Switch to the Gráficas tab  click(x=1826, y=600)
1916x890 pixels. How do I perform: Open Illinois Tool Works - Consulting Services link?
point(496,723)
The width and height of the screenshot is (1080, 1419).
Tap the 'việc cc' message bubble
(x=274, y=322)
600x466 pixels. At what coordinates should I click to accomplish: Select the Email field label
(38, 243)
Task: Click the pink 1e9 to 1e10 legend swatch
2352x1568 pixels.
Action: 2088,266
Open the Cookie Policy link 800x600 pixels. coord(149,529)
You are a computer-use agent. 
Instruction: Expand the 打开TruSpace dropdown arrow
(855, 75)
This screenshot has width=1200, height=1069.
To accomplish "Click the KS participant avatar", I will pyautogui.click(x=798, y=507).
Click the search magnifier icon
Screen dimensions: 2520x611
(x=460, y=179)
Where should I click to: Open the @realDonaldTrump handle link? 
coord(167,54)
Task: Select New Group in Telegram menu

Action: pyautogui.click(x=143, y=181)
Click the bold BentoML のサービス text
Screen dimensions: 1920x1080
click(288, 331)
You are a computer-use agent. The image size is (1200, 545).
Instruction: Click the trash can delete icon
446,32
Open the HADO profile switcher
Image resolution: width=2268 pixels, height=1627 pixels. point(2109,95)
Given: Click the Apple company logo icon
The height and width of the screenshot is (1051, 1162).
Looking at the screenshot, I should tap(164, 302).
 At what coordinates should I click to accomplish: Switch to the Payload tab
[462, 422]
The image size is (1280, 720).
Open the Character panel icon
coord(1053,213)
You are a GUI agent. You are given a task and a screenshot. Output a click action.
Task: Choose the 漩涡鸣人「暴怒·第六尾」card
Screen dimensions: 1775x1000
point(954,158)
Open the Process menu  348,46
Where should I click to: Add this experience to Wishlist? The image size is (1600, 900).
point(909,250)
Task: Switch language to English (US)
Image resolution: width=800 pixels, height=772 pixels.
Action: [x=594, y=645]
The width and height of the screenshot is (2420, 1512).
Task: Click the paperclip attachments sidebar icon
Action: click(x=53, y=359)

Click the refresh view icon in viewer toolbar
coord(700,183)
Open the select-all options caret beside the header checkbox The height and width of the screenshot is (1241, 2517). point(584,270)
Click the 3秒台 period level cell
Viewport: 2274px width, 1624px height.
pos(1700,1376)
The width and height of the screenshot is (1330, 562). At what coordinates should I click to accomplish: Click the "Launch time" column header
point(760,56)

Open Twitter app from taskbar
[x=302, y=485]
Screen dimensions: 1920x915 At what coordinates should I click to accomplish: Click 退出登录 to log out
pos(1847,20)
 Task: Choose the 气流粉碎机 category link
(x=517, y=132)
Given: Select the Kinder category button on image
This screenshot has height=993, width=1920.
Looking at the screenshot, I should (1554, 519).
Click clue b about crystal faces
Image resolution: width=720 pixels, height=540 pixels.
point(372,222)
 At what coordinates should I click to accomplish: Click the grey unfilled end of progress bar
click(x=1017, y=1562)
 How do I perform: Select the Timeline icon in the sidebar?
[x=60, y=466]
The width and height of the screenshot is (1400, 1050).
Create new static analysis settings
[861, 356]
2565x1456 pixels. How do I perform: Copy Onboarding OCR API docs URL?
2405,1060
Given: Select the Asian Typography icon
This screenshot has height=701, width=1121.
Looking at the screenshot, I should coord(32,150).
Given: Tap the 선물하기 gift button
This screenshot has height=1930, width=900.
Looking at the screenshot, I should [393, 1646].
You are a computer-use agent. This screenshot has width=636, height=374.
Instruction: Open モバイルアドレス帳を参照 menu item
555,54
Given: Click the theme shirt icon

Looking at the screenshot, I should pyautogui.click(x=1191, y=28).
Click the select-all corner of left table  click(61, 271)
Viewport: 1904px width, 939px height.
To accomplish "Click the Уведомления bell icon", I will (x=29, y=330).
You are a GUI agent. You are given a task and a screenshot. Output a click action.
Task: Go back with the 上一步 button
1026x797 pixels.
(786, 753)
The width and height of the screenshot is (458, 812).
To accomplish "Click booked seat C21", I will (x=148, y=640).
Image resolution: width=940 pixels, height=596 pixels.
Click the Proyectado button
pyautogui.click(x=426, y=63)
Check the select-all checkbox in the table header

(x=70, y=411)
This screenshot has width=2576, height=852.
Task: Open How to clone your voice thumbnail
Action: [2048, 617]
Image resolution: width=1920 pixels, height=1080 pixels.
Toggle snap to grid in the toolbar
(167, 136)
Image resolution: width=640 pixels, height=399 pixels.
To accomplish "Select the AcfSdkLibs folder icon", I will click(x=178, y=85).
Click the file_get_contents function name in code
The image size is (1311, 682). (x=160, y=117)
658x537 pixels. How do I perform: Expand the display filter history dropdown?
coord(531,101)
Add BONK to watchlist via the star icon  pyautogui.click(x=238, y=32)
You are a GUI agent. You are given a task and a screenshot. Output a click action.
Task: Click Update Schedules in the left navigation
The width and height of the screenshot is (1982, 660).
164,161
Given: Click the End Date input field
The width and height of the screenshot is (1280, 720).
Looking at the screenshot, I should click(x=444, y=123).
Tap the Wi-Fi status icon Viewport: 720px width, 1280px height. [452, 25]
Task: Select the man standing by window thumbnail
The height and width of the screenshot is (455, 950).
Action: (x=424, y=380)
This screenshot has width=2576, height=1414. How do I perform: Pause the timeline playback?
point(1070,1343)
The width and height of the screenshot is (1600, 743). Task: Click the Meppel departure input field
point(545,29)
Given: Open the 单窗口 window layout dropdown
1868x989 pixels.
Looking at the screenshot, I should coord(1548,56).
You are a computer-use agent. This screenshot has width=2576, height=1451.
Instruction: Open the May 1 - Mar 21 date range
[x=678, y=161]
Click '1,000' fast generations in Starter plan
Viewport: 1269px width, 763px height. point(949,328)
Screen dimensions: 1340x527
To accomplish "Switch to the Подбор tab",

The problem: Put every line of the items above into a JSON list of strings, one string per line, leaving out blank lines.

Solution for this problem:
[
  "Switch to the Gráficas tab  click(x=1826, y=600)",
  "1916x890 pixels. How do I perform: Open Illinois Tool Works - Consulting Services link?",
  "point(496,723)",
  "The width and height of the screenshot is (1080, 1419).",
  "Tap the 'việc cc' message bubble",
  "(x=274, y=322)",
  "600x466 pixels. At what coordinates should I click to accomplish: Select the Email field label",
  "(38, 243)",
  "Task: Click the pink 1e9 to 1e10 legend swatch",
  "2352x1568 pixels.",
  "Action: 2088,266",
  "Open the Cookie Policy link 800x600 pixels. coord(149,529)",
  "You are a computer-use agent. ",
  "Instruction: Expand the 打开TruSpace dropdown arrow",
  "(855, 75)",
  "This screenshot has width=1200, height=1069.",
  "To accomplish \"Click the KS participant avatar\", I will pyautogui.click(x=798, y=507).",
  "Click the search magnifier icon",
  "Screen dimensions: 2520x611",
  "(x=460, y=179)",
  "Where should I click to: Open the @realDonaldTrump handle link? ",
  "coord(167,54)",
  "Task: Select New Group in Telegram menu",
  "Action: pyautogui.click(x=143, y=181)",
  "Click the bold BentoML のサービス text",
  "Screen dimensions: 1920x1080",
  "click(288, 331)",
  "You are a computer-use agent. The image size is (1200, 545).",
  "Instruction: Click the trash can delete icon",
  "446,32",
  "Open the HADO profile switcher",
  "Image resolution: width=2268 pixels, height=1627 pixels. point(2109,95)",
  "Given: Click the Apple company logo icon",
  "The height and width of the screenshot is (1051, 1162).",
  "Looking at the screenshot, I should tap(164, 302).",
  " At what coordinates should I click to accomplish: Switch to the Payload tab",
  "[462, 422]",
  "The image size is (1280, 720).",
  "Open the Character panel icon",
  "coord(1053,213)",
  "You are a GUI agent. You are given a task and a screenshot. Output a click action.",
  "Task: Choose the 漩涡鸣人「暴怒·第六尾」card",
  "Screen dimensions: 1775x1000",
  "point(954,158)",
  "Open the Process menu  348,46",
  "Where should I click to: Add this experience to Wishlist? The image size is (1600, 900).",
  "point(909,250)",
  "Task: Switch language to English (US)",
  "Image resolution: width=800 pixels, height=772 pixels.",
  "Action: [x=594, y=645]",
  "The width and height of the screenshot is (2420, 1512).",
  "Task: Click the paperclip attachments sidebar icon",
  "Action: click(x=53, y=359)",
  "Click the refresh view icon in viewer toolbar",
  "coord(700,183)",
  "Open the select-all options caret beside the header checkbox The height and width of the screenshot is (1241, 2517). point(584,270)",
  "Click the 3秒台 period level cell",
  "Viewport: 2274px width, 1624px height.",
  "pos(1700,1376)",
  "The width and height of the screenshot is (1330, 562). At what coordinates should I click to accomplish: Click the \"Launch time\" column header",
  "point(760,56)",
  "Open Twitter app from taskbar",
  "[x=302, y=485]",
  "Screen dimensions: 1920x915 At what coordinates should I click to accomplish: Click 退出登录 to log out",
  "pos(1847,20)",
  " Task: Choose the 气流粉碎机 category link",
  "(x=517, y=132)",
  "Given: Select the Kinder category button on image",
  "This screenshot has height=993, width=1920.",
  "Looking at the screenshot, I should (1554, 519).",
  "Click clue b about crystal faces",
  "Image resolution: width=720 pixels, height=540 pixels.",
  "point(372,222)",
  " At what coordinates should I click to accomplish: Click the grey unfilled end of progress bar",
  "click(x=1017, y=1562)",
  " How do I perform: Select the Timeline icon in the sidebar?",
  "[x=60, y=466]",
  "The width and height of the screenshot is (1400, 1050).",
  "Create new static analysis settings",
  "[861, 356]",
  "2565x1456 pixels. How do I perform: Copy Onboarding OCR API docs URL?",
  "2405,1060",
  "Given: Select the Asian Typography icon",
  "This screenshot has height=701, width=1121.",
  "Looking at the screenshot, I should coord(32,150).",
  "Given: Tap the 선물하기 gift button",
  "This screenshot has height=1930, width=900.",
  "Looking at the screenshot, I should [393, 1646].",
  "You are a computer-use agent. This screenshot has width=636, height=374.",
  "Instruction: Open モバイルアドレス帳を参照 menu item",
  "555,54",
  "Given: Click the theme shirt icon",
  "Looking at the screenshot, I should pyautogui.click(x=1191, y=28).",
  "Click the select-all corner of left table  click(61, 271)",
  "Viewport: 1904px width, 939px height.",
  "To accomplish \"Click the Уведомления bell icon\", I will (x=29, y=330).",
  "You are a GUI agent. You are given a task and a screenshot. Output a click action.",
  "Task: Go back with the 上一步 button",
  "1026x797 pixels.",
  "(786, 753)",
  "The width and height of the screenshot is (458, 812).",
  "To accomplish \"Click booked seat C21\", I will (x=148, y=640).",
  "Image resolution: width=940 pixels, height=596 pixels.",
  "Click the Proyectado button",
  "pyautogui.click(x=426, y=63)",
  "Check the select-all checkbox in the table header",
  "(x=70, y=411)",
  "This screenshot has width=2576, height=852.",
  "Task: Open How to clone your voice thumbnail",
  "Action: [2048, 617]",
  "Image resolution: width=1920 pixels, height=1080 pixels.",
  "Toggle snap to grid in the toolbar",
  "(167, 136)",
  "Image resolution: width=640 pixels, height=399 pixels.",
  "To accomplish \"Select the AcfSdkLibs folder icon\", I will click(x=178, y=85).",
  "Click the file_get_contents function name in code",
  "The image size is (1311, 682). (x=160, y=117)",
  "658x537 pixels. How do I perform: Expand the display filter history dropdown?",
  "coord(531,101)",
  "Add BONK to watchlist via the star icon  pyautogui.click(x=238, y=32)",
  "You are a GUI agent. You are given a task and a screenshot. Output a click action.",
  "Task: Click Update Schedules in the left navigation",
  "The width and height of the screenshot is (1982, 660).",
  "164,161",
  "Given: Click the End Date input field",
  "The width and height of the screenshot is (1280, 720).",
  "Looking at the screenshot, I should click(x=444, y=123).",
  "Tap the Wi-Fi status icon Viewport: 720px width, 1280px height. [452, 25]",
  "Task: Select the man standing by window thumbnail",
  "The height and width of the screenshot is (455, 950).",
  "Action: (x=424, y=380)",
  "This screenshot has width=2576, height=1414. How do I perform: Pause the timeline playback?",
  "point(1070,1343)",
  "The width and height of the screenshot is (1600, 743). Task: Click the Meppel departure input field",
  "point(545,29)",
  "Given: Open the 单窗口 window layout dropdown",
  "1868x989 pixels.",
  "Looking at the screenshot, I should coord(1548,56).",
  "You are a computer-use agent. This screenshot has width=2576, height=1451.",
  "Instruction: Open the May 1 - Mar 21 date range",
  "[x=678, y=161]",
  "Click '1,000' fast generations in Starter plan",
  "Viewport: 1269px width, 763px height. point(949,328)",
  "Screen dimensions: 1340x527",
  "To accomplish \"Switch to the Подбор tab\","
]